[[ Data excerpts open ]]

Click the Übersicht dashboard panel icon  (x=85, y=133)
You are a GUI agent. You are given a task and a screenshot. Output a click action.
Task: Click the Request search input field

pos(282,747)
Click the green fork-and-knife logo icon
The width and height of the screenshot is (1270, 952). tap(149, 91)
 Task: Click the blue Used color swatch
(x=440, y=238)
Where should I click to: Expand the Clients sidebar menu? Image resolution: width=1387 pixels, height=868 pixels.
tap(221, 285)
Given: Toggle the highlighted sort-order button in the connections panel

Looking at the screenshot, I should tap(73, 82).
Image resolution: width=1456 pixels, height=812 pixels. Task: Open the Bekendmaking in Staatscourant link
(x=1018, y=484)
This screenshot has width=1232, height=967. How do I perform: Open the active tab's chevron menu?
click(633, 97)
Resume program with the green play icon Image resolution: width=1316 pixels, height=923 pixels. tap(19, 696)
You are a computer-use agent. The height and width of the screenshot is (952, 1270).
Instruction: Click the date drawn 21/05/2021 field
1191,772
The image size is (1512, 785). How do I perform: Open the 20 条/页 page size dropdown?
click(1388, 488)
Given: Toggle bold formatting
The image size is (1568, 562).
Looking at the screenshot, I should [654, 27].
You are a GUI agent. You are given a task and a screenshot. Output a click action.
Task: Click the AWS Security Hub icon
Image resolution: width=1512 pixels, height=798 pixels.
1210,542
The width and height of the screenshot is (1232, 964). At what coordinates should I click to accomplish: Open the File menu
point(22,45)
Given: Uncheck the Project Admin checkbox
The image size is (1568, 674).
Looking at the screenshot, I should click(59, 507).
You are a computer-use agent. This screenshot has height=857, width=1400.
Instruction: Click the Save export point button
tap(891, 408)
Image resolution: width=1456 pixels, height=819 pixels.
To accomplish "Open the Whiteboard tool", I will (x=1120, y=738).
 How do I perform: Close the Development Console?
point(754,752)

[[ Data excerpts closed ]]

* Aim of the task *
Print each line, starting with the one that contains "The image size is (1568, 674)." and ending with the last line of the data, exactly as it stands and with no other lines.

* Solution to this exercise *
The image size is (1568, 674).
Looking at the screenshot, I should click(59, 507).
You are a computer-use agent. This screenshot has height=857, width=1400.
Instruction: Click the Save export point button
tap(891, 408)
Image resolution: width=1456 pixels, height=819 pixels.
To accomplish "Open the Whiteboard tool", I will (x=1120, y=738).
 How do I perform: Close the Development Console?
point(754,752)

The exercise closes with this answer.